Trouble the Saints
Best known for her YA science fiction and fantasy, Johnson returns to adult fiction in this alternate-reality noir adventure set in New York in 1940. Phyllis LeBlanc is an assassin for a vicious mob boss, possessing a supernatural gift for throwing knives with deadly accuracy. In this imaginative setting, certain people of color are blessed (or cursed) with “saint’s hands” that manifest various uncanny skills. They are both feared and coveted by whites who crave power, and symbolize the ambiguous status enjoyed in Depression-era America by mixed-race individuals who could “pass” as white. Phyllis, is one of these, has enjoyed a decade-long, glamorous existence as a paid assassin, but longs to leave her soul-staining profession to reunite with her former lover, Devajyoti Patil, an undercover agent who has powers and tragic secrets of his own.

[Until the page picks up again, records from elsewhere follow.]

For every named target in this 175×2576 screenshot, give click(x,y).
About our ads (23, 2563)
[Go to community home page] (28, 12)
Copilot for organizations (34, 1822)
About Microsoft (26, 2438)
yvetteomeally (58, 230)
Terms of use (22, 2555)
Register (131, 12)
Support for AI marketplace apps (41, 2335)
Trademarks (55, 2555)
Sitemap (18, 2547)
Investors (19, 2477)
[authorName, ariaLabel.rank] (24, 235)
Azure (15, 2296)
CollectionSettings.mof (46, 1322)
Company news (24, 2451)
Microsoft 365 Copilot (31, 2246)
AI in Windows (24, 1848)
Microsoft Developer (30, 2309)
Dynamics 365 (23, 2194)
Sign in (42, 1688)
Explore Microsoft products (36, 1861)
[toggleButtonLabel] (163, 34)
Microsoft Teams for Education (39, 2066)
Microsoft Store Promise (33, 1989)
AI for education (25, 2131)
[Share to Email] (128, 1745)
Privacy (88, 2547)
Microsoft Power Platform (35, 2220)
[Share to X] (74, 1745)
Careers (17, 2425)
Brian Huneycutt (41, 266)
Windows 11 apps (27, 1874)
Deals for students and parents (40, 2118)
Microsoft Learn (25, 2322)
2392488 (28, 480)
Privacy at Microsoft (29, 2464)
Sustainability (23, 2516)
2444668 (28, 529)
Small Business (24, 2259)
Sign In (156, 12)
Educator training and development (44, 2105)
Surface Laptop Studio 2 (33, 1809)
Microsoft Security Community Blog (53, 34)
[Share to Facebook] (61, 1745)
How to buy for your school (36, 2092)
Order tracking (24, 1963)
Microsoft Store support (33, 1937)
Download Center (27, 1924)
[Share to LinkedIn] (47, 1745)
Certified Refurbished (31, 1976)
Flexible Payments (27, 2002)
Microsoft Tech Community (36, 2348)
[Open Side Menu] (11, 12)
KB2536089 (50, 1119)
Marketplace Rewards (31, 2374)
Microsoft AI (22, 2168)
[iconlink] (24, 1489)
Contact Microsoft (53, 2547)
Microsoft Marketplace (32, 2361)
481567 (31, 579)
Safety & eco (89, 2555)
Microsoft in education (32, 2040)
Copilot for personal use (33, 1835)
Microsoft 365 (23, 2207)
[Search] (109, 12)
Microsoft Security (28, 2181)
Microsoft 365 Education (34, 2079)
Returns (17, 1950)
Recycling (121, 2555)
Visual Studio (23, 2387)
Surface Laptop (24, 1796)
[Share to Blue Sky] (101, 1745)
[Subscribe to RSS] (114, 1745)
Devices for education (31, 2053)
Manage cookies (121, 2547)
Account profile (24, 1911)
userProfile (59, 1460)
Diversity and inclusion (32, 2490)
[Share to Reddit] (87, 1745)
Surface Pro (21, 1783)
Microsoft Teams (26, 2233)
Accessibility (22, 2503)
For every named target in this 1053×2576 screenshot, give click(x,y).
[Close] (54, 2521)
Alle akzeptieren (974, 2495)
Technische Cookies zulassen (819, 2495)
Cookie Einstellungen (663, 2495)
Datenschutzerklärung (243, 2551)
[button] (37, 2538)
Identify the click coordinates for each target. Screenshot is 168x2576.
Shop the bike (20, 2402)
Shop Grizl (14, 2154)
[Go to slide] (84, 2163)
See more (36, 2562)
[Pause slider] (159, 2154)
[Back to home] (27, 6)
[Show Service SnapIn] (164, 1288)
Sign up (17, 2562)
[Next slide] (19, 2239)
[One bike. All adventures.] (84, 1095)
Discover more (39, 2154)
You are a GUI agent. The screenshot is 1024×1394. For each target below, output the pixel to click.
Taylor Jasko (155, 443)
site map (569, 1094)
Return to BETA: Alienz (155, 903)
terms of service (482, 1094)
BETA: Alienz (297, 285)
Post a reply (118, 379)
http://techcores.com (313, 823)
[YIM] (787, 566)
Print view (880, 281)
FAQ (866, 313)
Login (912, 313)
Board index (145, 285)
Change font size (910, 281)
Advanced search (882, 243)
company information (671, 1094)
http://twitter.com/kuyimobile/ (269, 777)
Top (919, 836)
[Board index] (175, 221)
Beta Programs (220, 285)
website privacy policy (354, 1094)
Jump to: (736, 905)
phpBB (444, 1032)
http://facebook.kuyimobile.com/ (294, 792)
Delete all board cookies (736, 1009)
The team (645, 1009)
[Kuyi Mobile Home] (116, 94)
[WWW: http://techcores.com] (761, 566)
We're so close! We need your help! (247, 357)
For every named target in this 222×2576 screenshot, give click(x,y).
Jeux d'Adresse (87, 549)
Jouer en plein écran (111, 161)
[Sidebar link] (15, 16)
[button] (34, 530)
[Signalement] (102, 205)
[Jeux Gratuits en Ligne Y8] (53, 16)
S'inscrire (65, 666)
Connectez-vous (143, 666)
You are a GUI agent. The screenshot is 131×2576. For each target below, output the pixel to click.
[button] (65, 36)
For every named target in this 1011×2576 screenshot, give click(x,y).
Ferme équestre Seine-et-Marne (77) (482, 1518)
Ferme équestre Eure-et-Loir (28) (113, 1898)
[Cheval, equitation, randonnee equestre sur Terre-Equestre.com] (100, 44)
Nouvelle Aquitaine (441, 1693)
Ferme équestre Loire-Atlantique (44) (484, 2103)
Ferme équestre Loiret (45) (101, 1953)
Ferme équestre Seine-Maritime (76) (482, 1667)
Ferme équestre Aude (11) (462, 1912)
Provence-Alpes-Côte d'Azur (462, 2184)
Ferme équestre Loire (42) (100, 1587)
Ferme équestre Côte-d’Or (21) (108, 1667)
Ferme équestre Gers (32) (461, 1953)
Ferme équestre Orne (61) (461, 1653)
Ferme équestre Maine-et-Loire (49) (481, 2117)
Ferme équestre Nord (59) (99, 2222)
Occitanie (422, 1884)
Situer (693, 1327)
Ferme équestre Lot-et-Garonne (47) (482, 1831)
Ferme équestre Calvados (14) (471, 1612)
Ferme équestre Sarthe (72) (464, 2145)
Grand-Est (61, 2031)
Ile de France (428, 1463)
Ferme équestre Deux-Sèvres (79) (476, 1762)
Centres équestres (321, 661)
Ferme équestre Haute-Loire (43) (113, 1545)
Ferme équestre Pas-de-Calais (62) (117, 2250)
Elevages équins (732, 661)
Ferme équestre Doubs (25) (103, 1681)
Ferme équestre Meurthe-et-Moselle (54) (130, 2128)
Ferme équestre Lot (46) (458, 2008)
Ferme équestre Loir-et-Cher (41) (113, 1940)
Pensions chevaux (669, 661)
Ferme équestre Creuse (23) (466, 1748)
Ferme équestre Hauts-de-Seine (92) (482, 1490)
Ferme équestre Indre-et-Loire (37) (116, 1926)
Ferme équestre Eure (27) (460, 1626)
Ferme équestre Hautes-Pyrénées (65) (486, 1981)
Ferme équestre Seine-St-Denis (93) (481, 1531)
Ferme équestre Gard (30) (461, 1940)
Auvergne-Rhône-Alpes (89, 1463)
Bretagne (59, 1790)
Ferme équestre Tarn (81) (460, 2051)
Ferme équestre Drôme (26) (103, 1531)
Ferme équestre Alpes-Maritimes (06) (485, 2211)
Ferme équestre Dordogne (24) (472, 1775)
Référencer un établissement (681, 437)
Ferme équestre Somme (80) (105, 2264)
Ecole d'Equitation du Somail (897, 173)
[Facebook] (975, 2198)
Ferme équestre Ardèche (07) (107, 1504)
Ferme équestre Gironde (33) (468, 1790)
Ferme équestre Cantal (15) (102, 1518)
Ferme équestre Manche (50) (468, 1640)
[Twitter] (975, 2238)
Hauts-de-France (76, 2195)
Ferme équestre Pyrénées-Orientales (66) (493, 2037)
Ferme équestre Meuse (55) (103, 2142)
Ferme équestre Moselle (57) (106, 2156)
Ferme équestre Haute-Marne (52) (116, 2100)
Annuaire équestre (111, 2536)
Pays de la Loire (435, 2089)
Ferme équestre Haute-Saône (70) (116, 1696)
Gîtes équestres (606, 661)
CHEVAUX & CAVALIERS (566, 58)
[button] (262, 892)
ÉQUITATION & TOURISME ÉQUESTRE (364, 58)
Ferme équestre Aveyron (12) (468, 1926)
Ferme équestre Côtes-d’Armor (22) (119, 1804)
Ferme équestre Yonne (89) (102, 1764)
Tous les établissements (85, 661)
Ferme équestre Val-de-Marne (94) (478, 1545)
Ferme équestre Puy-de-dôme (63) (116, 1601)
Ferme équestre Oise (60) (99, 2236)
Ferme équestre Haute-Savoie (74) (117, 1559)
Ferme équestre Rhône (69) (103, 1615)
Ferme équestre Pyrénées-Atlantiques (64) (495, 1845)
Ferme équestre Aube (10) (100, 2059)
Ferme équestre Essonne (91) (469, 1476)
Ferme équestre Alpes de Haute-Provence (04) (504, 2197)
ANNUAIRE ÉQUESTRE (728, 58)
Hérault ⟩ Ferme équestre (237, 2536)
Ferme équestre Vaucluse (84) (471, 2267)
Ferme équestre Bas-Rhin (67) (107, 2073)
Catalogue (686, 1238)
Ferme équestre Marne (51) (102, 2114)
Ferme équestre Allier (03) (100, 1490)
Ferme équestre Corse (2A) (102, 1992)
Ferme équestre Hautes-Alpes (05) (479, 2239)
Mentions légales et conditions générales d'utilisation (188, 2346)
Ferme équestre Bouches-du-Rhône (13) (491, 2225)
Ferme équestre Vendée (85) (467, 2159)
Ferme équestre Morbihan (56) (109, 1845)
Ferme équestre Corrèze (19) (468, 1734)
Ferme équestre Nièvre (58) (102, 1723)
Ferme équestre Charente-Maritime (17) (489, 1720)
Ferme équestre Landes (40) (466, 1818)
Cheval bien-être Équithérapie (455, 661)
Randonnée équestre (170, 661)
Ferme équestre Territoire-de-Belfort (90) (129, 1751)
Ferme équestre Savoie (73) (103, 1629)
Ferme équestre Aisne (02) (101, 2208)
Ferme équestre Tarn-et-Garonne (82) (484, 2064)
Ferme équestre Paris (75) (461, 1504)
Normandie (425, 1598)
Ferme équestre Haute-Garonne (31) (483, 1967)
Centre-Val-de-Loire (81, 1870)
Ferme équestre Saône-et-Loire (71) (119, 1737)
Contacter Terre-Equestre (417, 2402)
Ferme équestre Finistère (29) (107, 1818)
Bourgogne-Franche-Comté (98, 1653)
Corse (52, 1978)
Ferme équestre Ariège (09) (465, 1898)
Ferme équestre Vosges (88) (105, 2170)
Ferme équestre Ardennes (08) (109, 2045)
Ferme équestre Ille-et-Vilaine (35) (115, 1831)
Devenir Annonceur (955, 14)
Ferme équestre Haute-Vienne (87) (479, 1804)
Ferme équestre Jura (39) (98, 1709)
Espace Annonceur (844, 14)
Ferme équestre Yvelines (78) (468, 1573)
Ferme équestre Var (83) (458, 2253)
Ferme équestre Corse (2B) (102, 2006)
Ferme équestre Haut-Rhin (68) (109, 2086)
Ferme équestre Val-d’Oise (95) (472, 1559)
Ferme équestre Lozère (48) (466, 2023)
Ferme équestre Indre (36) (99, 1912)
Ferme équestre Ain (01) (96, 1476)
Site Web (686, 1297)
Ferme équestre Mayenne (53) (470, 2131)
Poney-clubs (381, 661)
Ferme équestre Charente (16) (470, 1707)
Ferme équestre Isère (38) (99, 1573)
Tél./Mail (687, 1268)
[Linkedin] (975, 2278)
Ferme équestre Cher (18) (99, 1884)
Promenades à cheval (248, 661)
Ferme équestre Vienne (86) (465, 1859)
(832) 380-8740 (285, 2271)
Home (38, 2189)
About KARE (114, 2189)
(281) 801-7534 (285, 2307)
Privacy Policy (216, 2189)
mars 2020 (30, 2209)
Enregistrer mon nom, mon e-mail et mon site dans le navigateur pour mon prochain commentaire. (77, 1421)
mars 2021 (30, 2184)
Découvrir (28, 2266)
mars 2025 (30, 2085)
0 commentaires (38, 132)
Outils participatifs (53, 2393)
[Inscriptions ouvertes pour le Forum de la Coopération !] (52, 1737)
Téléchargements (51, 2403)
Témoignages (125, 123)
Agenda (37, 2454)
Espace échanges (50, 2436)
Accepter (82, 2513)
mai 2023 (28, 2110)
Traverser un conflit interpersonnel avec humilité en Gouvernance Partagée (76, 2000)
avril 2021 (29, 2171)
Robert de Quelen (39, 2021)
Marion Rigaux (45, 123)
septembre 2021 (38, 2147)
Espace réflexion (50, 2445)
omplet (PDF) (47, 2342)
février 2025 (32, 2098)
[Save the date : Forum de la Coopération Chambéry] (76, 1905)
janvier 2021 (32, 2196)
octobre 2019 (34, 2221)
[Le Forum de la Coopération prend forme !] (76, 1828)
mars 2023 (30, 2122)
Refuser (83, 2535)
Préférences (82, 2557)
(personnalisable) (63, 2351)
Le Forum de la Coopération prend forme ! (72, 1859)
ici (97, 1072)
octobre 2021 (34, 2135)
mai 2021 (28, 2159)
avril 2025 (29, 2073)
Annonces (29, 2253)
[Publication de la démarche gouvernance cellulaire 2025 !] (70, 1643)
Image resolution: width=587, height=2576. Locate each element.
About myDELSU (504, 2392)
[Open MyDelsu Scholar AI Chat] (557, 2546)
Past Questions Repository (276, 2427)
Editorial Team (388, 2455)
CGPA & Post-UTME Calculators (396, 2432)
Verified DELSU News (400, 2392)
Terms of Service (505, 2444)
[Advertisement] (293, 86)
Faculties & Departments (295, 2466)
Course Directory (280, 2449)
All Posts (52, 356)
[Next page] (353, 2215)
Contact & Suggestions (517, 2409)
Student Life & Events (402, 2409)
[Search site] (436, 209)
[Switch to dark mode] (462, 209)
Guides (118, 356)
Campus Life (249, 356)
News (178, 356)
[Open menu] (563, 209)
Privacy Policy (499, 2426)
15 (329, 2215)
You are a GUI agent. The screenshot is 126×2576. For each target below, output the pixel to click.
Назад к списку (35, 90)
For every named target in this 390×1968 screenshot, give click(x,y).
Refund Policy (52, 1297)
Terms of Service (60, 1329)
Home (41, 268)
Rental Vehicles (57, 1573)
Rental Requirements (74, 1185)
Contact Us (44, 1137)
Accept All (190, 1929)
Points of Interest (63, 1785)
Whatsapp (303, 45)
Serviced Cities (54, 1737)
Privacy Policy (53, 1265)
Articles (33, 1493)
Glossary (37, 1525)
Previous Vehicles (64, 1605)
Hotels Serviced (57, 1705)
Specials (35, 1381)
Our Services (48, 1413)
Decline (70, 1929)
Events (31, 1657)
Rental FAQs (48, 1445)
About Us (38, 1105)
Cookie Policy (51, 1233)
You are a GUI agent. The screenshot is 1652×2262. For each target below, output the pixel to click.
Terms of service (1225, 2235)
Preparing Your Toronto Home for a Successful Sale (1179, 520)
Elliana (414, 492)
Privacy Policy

They share a deep friendship with Tamara Anderson, a dancer/hostess and card-reading Oracle, able to see the patterns of power and resistance that drive their entwined fates.
Johnson captures the conversational rhythms of the hard-boiled denizens of the New York crime scene beautifully, allowing readers a new perspective on the power struggles between crime bosses and corrupt law enforcers jockeying for power at the end of Prohibition. People of color were often collateral damage in these struggles, and Phyllis and Dev’s desperate efforts to escape several kinds of war zones are complicated by the racism they encounter from both allies and enemies, even after the scene shifts from Manhattan to the bucolic Hudson Valley. Johnson’s three narrators offer, in turn, fascinating case studies of how oppressed people have resisted white supremacy: with violence, with subterfuge, and ultimately, with a deep connection to the past that is the only path to reconciliation. Graphic violence and sexual encounters are rendered explicitly but in exquisite prose, contributing to the dreamlike atmosphere but definitely intended for adult readers.